A week later, now that the Mountaineers have just four to play and still need three wins? Well, the tune is changing just a bit.
"Yeah, because that number is sneaking up on us it'll probably be used as motivation,'' Holgorsen said. "I feel like we have a lot to play for, and I think the players feel like they have a lot to play for.''
The reality is that the only way the Mountaineers (3-5, 1-4 Big 12) will stretch the program's bowl streak to 12 years is by winning three of the final four games and getting to at least 6-6. Teams with a losing record are ineligible for bowl games.
While coaches like to talk about one-game seasons, West Virginia's can actually be looked at as a couple of two-game seasons.
The final two games are at Kansas and home against Iowa State. While no 3-5 team can be considered a prohibitive favorite over anyone, if WVU can't handle 2-5 Kansas and 1-6 Iowa State in those games, well, a bowl game shouldn't even be a pipe dream.
So if the Mountaineers can win those last two, the immediate and crucial issue is not the big picture of winning three of four, but the more-compressed objective of winning one of the next two.

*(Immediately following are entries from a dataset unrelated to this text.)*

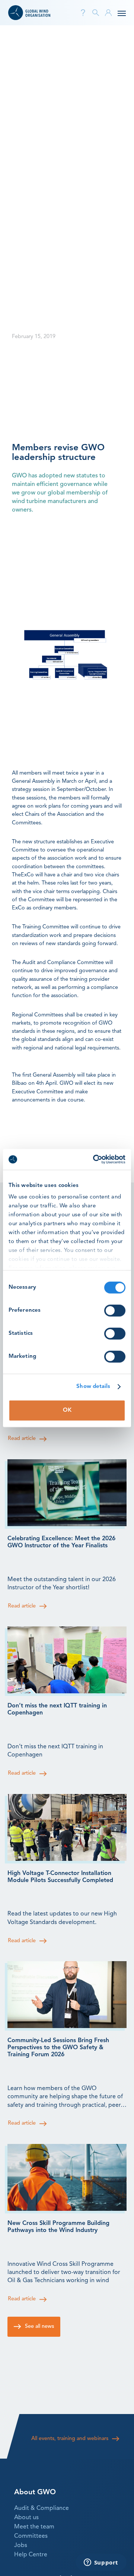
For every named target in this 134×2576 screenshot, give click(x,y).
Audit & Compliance (41, 2508)
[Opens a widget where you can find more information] (101, 2563)
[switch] (114, 1310)
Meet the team (34, 2527)
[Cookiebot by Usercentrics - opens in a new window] (94, 1159)
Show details (93, 1386)
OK (67, 1410)
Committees (31, 2536)
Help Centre (30, 2555)
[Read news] (67, 1492)
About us (26, 2518)
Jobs (20, 2546)
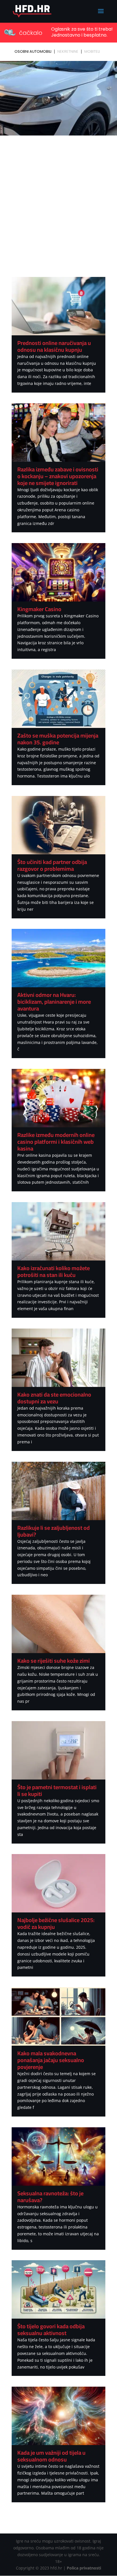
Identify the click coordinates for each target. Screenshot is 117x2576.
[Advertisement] (58, 198)
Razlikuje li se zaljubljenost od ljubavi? (53, 1531)
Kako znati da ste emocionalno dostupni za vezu (54, 1397)
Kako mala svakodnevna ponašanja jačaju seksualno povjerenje (50, 2060)
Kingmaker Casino (39, 609)
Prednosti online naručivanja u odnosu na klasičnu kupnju (54, 346)
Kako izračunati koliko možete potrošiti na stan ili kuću (53, 1271)
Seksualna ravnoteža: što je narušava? (50, 2196)
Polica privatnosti (84, 2568)
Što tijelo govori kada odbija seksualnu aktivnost (51, 2329)
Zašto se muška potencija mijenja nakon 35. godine (57, 738)
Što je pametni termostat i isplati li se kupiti (57, 1790)
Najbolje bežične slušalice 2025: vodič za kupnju (56, 1923)
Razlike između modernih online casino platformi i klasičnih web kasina (56, 1142)
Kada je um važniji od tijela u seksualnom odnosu (51, 2456)
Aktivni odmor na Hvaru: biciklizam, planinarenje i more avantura (54, 1002)
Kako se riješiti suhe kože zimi (53, 1660)
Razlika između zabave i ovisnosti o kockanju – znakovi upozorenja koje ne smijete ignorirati (57, 476)
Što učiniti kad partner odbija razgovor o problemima (52, 865)
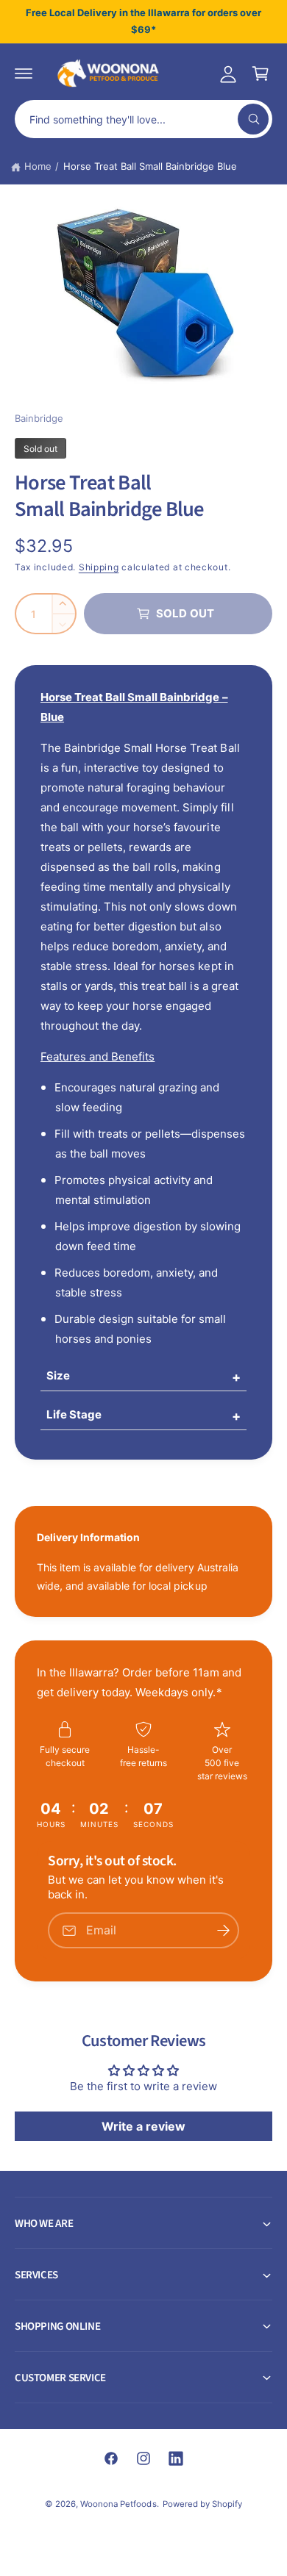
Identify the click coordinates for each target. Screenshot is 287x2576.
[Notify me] (223, 1930)
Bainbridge (39, 418)
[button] (23, 73)
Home (38, 166)
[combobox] (143, 119)
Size (58, 1375)
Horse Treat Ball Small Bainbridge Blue (150, 166)
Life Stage (74, 1414)
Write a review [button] (143, 2126)
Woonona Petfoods (118, 2504)
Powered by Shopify (202, 2504)
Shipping (99, 567)
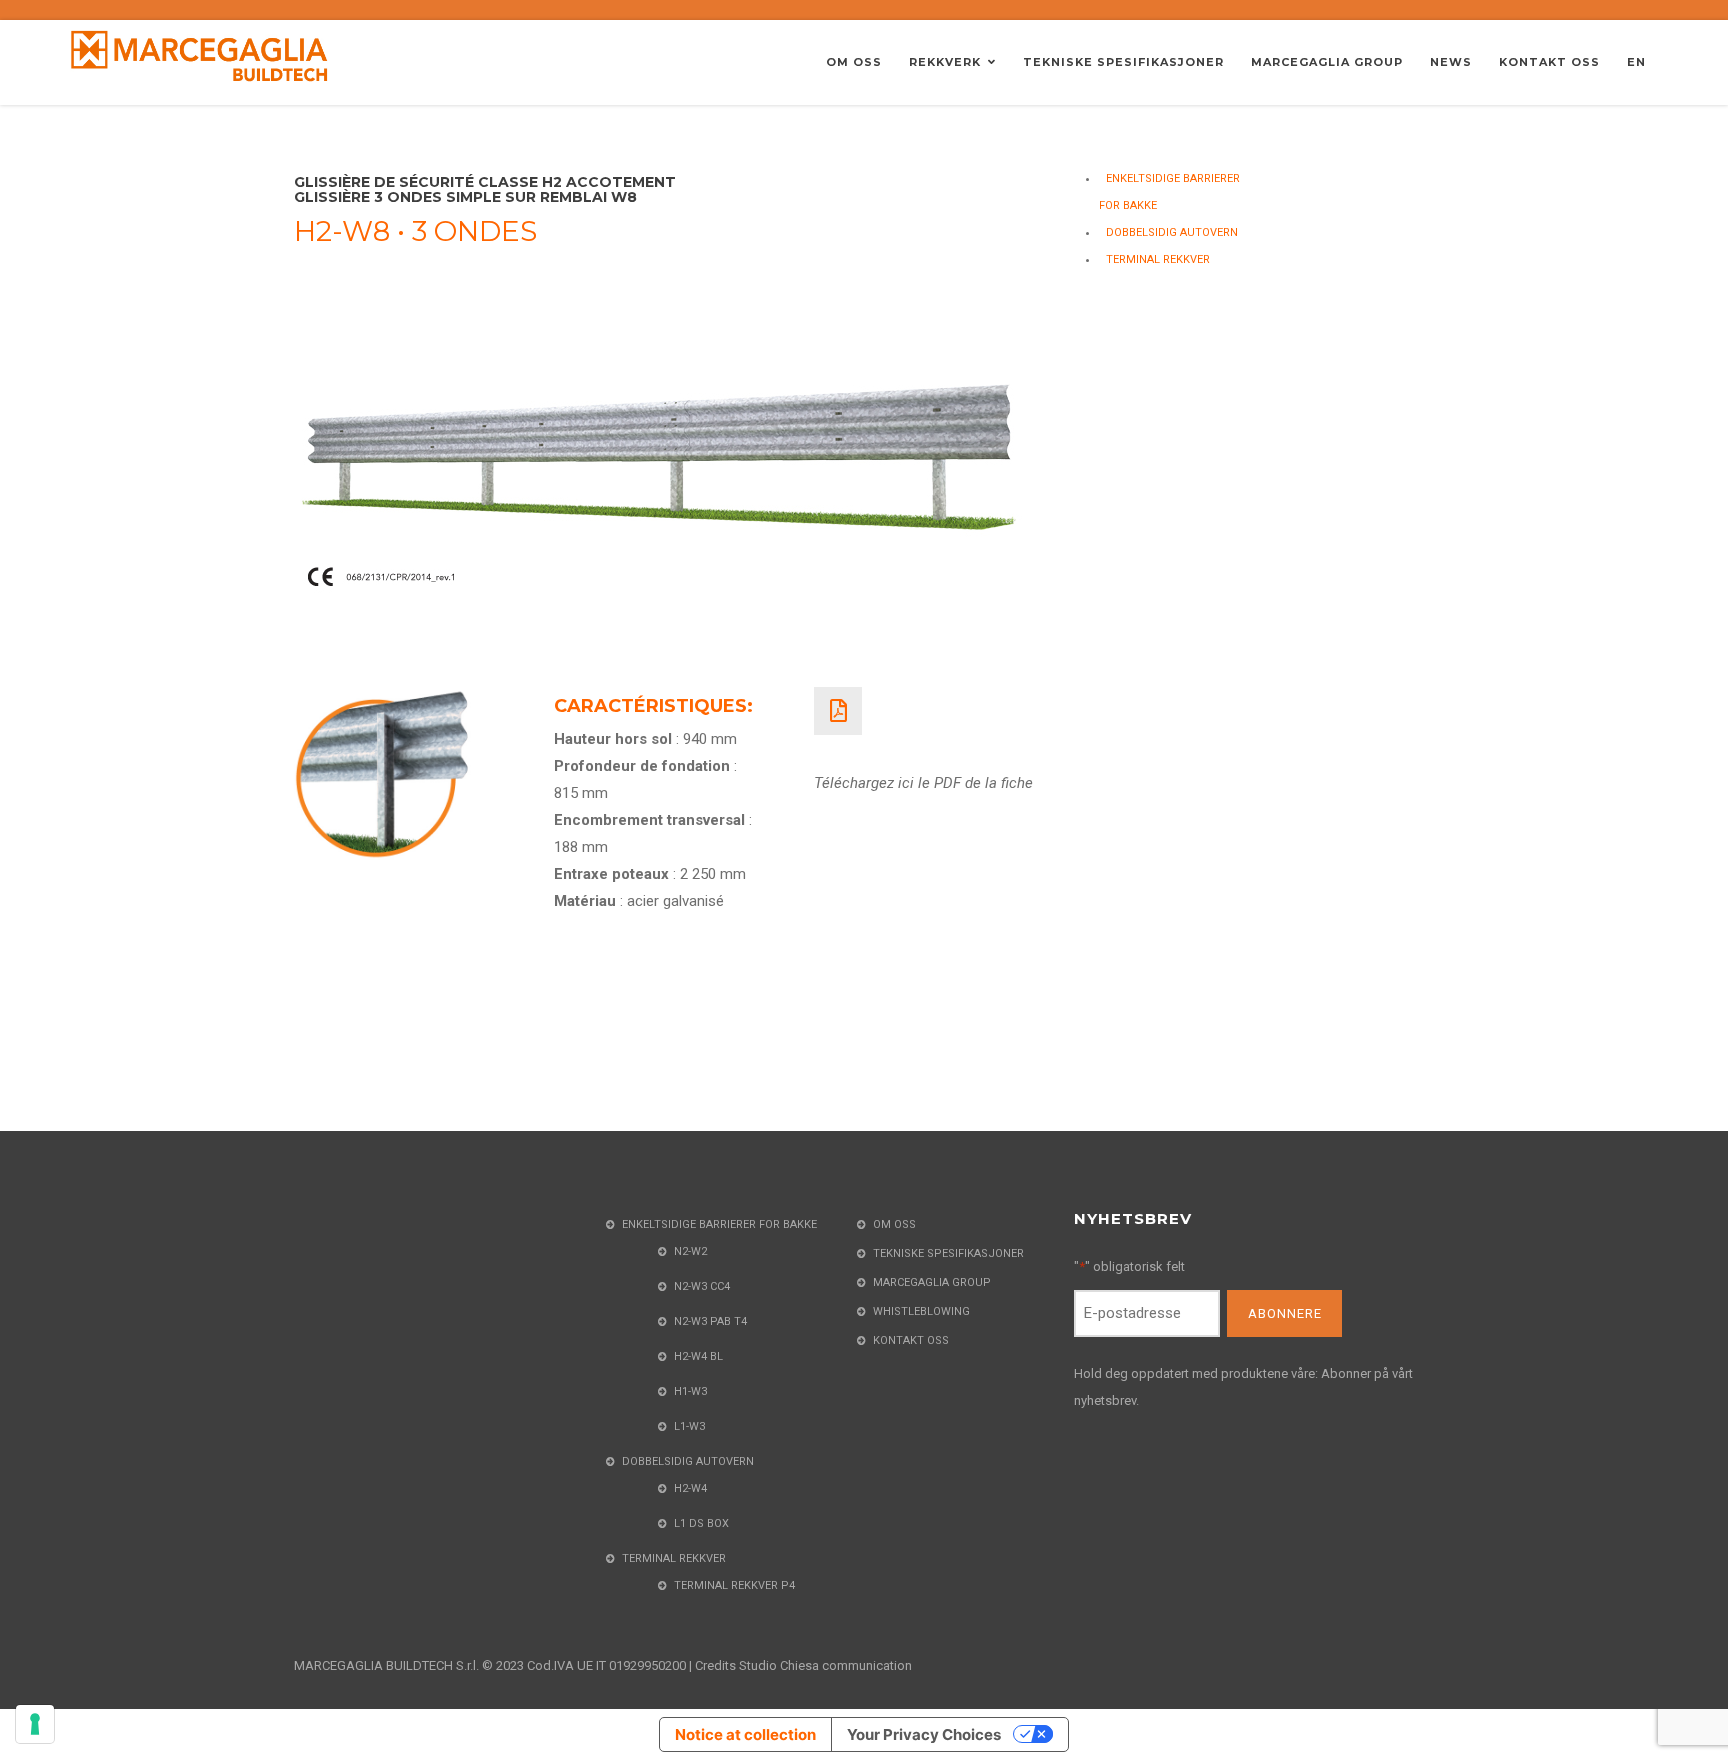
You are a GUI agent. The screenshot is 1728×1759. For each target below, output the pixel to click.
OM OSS (854, 62)
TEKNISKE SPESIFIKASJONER (1123, 62)
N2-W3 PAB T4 (710, 1321)
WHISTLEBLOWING (921, 1311)
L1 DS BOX (701, 1523)
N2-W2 (690, 1251)
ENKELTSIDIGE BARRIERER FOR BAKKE (719, 1224)
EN (1636, 62)
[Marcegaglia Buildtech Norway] (200, 55)
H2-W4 (690, 1488)
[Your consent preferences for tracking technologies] (35, 1724)
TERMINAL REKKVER (1158, 259)
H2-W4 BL (698, 1356)
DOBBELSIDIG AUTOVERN (1172, 232)
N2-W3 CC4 (702, 1286)
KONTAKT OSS (1549, 62)
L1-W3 (689, 1426)
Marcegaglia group (1327, 62)
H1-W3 (690, 1391)
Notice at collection (745, 1734)
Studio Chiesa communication (825, 1665)
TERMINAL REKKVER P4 (734, 1585)
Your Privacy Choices (924, 1734)
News (1451, 62)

First up is identically positioned TCU (3-5, 1-4) today at Amon G. Carter Stadium. Next week brings a visit from reenergized Texas in the first night game of the season at Mountaineer Field.
Does this team have even a chance? Well, Holgorsen isn't thrilled with the improvement the Mountaineers have shown through the first eight games, but there's been enough there to warrant optimism.
"We haven't finished well the past two weeks, but they've been competitive,'' Holgorsen said of lost second-half leads and games to Texas Tech and then Kansas State. "The game last week was a lot more competitive than what the final score indicated. It's not a moral victory to say we were in the game in the fourth quarter the past two weeks, but that's not my point. We're battling. It's just not a winning effort.''
TCU is a two-touchdown favorite today against the Mountaineers at home. That wouldn't be odd except that the Horned Frogs are barely averaging two touchdowns a game.
In five Big 12 games, TCU is averaging just 14.2 points. The Horned Frogs have scored two touchdowns in the last two games combined, losses of 24-10 to Oklahoma State and 30-7 to Texas.
"The bottom line is that you have to score more points,'' TCU coach Gary Patterson said.
What has kept TCU in games, of course, is its defense. Even without 2012 Big 12 defensive player of the year Devonte Fields - out for the season with an injured foot - the Horned Frogs are third in the Big 12 in total defense and first in sacks and interceptions.
Against West Virginia, TCU faces an offense that seems to run and throw the ball fairly equally, so that's a concern for Patterson.